I get it, the ICC are intent on squeezing every drop out of their enormous global audience with endless World Cups across their formats, so in order to make the most of these hardly rare opportunities, national bodies are building their schedules around whatever pinnacle event is on the immediate horizon.
We also know that short form cricket is a quicker way into the pockets of the fans, who over time have collapsed their attention spans like every other segment of society – the sugar-hit generation if you will.
Frankly, test cricket is lucky to still be standing, particularly on a cost-per-wear basis. An insanely long format with a huge drain on resources across numerous metrics.

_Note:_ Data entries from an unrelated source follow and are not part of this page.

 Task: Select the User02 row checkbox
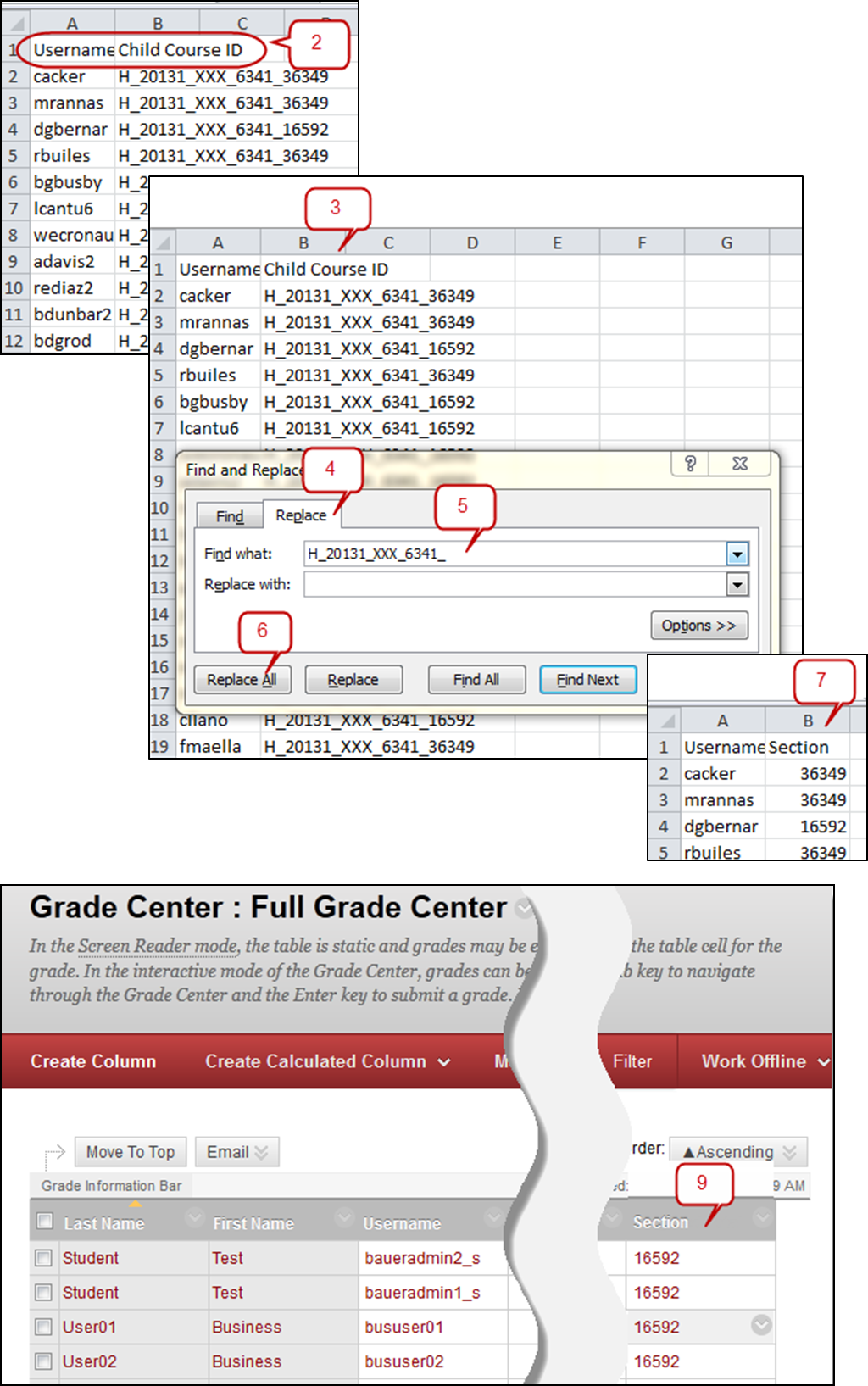[x=43, y=1361]
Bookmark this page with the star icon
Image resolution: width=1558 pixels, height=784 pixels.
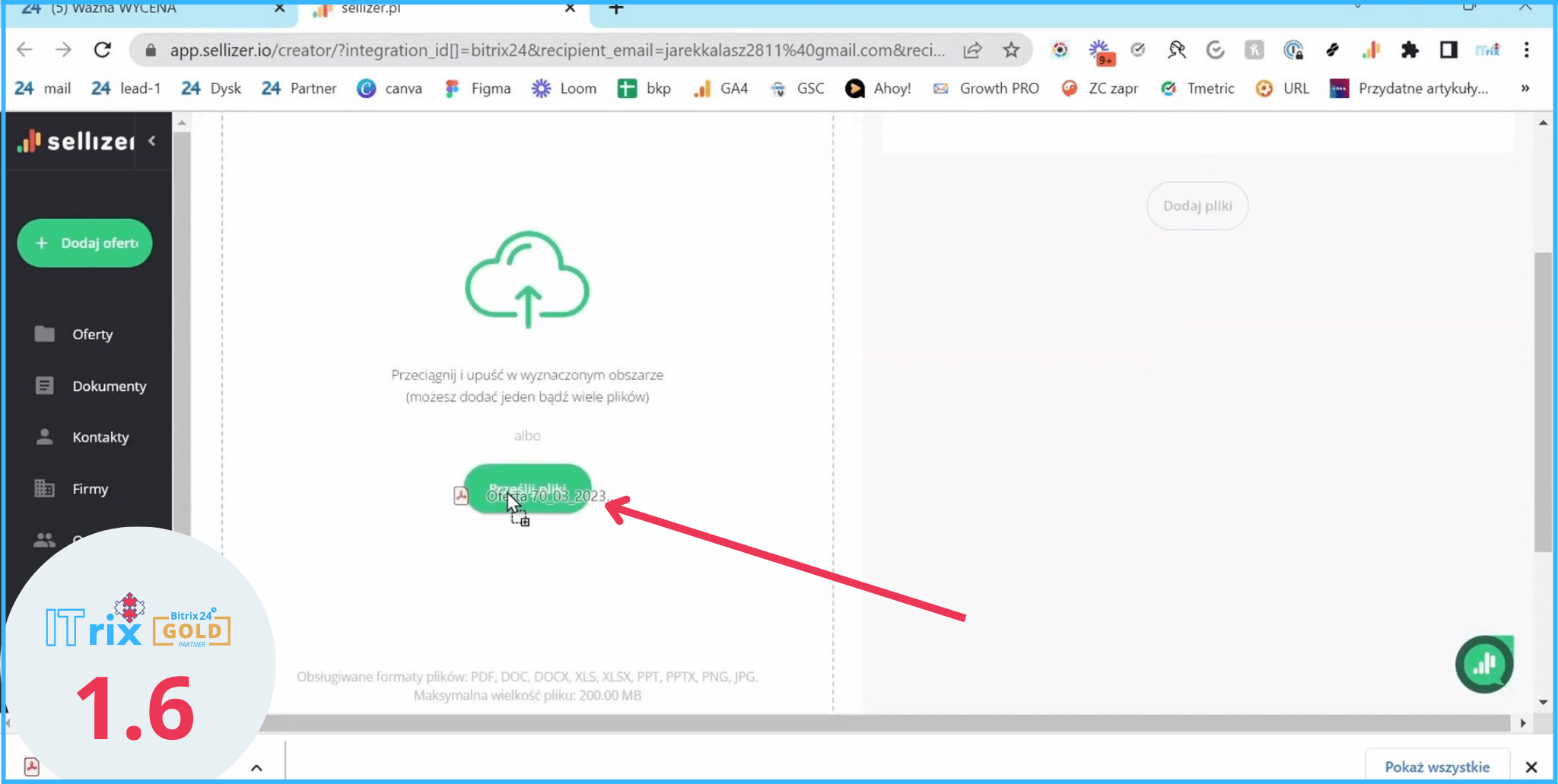[1010, 50]
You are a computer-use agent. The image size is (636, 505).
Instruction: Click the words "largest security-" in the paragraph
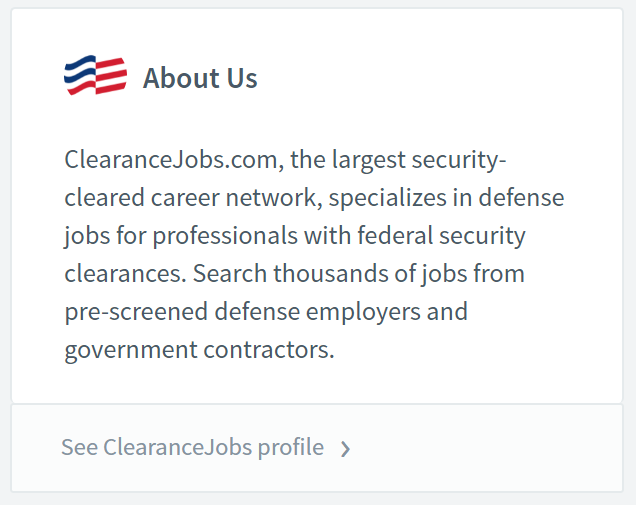[419, 160]
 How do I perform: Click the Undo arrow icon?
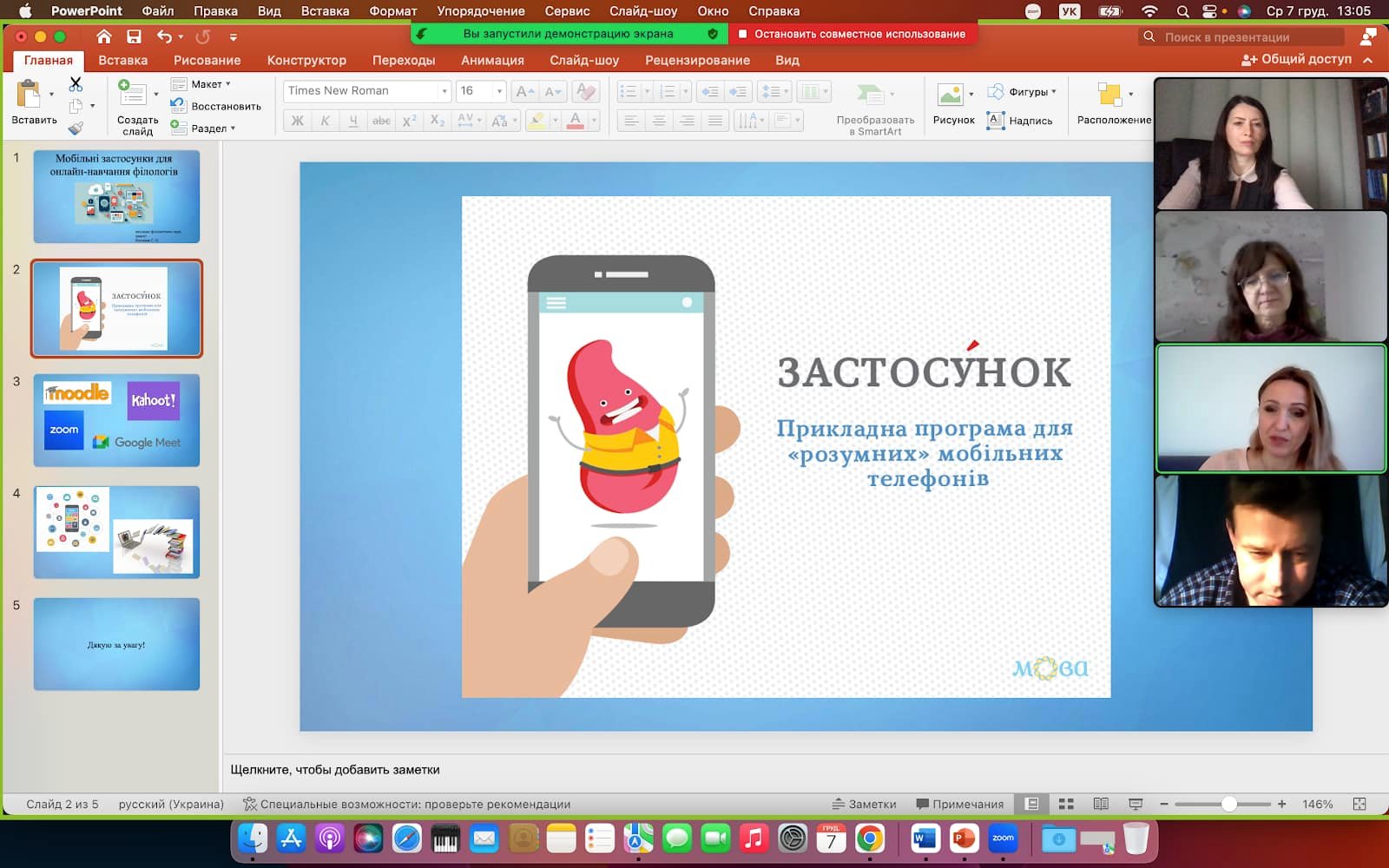coord(164,36)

It’s understandable why most organisations outside of the ‘big three’ avoid test cricket wherever they can, whilst simultaneously basking in the glory of days gone by and extolling the virtues of why it’s called a test. A test of skill, a test of concentration, a test of blah blah. If I hear that again, it’ll be too soon. Explanations of why a test is called a test are right up there with the most tired lines in cricket along with “how do you feel” and “they really need a wicket now”.
So, the drive behind the execution of test cricket over our summer is easily explained away, but that doesn’t mean we have to toe the line and accept it. It sucks, it’s a punch in the face for real cricket fans and we don't have to like it. So, cherish the pre-Christmas tour, cradle it for all it’s worth, then brace yourself for a summer of colourful clothes and instant fixes.
Ta da.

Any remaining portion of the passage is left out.